-- PASSAGE --
::::
The root cause is that zero-shot generalization from few contexts is impossible without sufficient structural priors. However, in many physical control problems, the form of the dynamics equations is known, with uncertainty only in the parameters.

The paper's starting point is to exploit environment differentiability: since the transition function \(T^c\) and reward function \(R^c\) are differentiable with respect to the context parameter \(c\), nearby context dynamics can be approximated via first-order Taylor expansion. This enables data augmentation without sampling from new environments, achieving "virtual" domain randomization.

Method¶

Overall Architecture¶

Given a Contextual MDP (CMDP), data is collected under a base training context \(c_0\). The context gradients \(\partial_c T\) and \(\partial_c R\) of the dynamics and reward are used to apply linear approximation augmentation to sampled data, generating virtual samples for nearby contexts \(c\). These augmented samples are then used to optimize CEBE, training a policy that generalizes to unseen contexts.

Key Designs¶

Context-Enhanced Bellman Equation (CEBE):
- The standard Bellman equation may have unknown transitions and rewards at a given context \(c\).
- CEBE uses approximated transition and reward functions via first-order Taylor expansion:
- Deterministic transition: \(T_{\mathrm{CE}}^c(s,a) = \delta_{f^{c_0}(s,a) + \partial_c f^{c_0}(s,a)(c-c_0)}\)
::::
-- DATASET SECTION --
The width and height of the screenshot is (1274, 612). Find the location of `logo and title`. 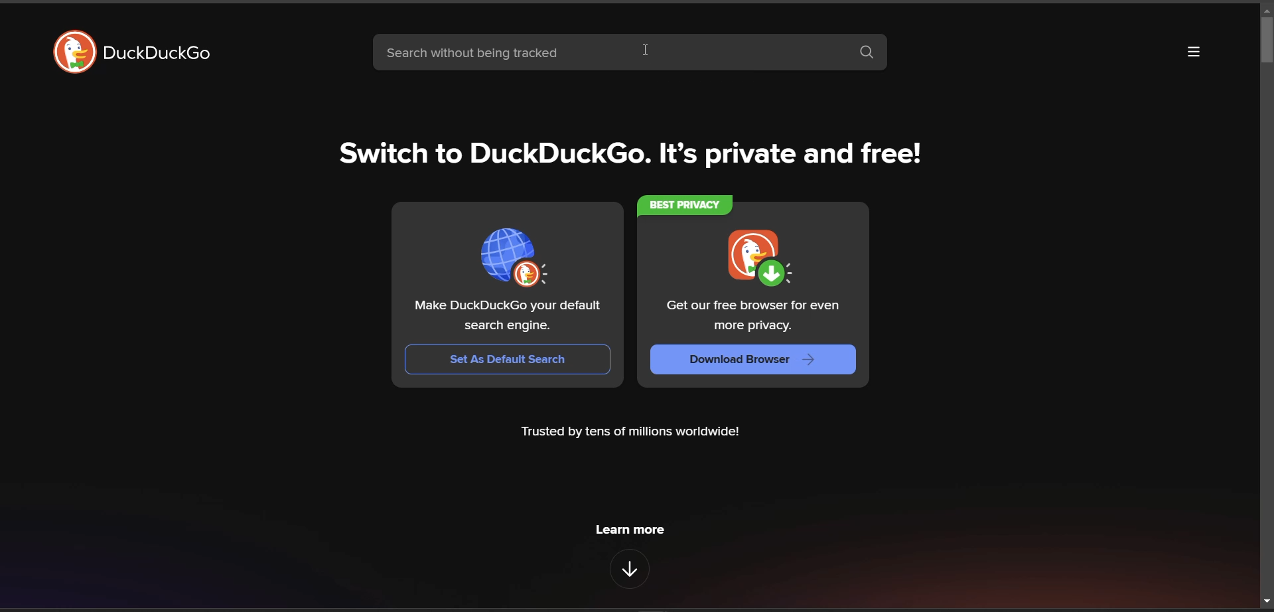

logo and title is located at coordinates (133, 52).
::::
-- INSTRUCTIONS FOR THE TASK --
Answer these from the passage on context-enhanced training:
(a) In many physical control problems, what is known about the dynamics, and where does the uncertainty lie?
(b) What approximation is used to estimate the dynamics of nearby contexts?
(c) What are the augmented samples used to optimize?

-- WRITTEN ANSWER --
(a) The form of the dynamics equations is known, and the uncertainty lies only in the parameters.
(b) A first-order Taylor expansion.
(c) CEBE, the Context-Enhanced Bellman Equation.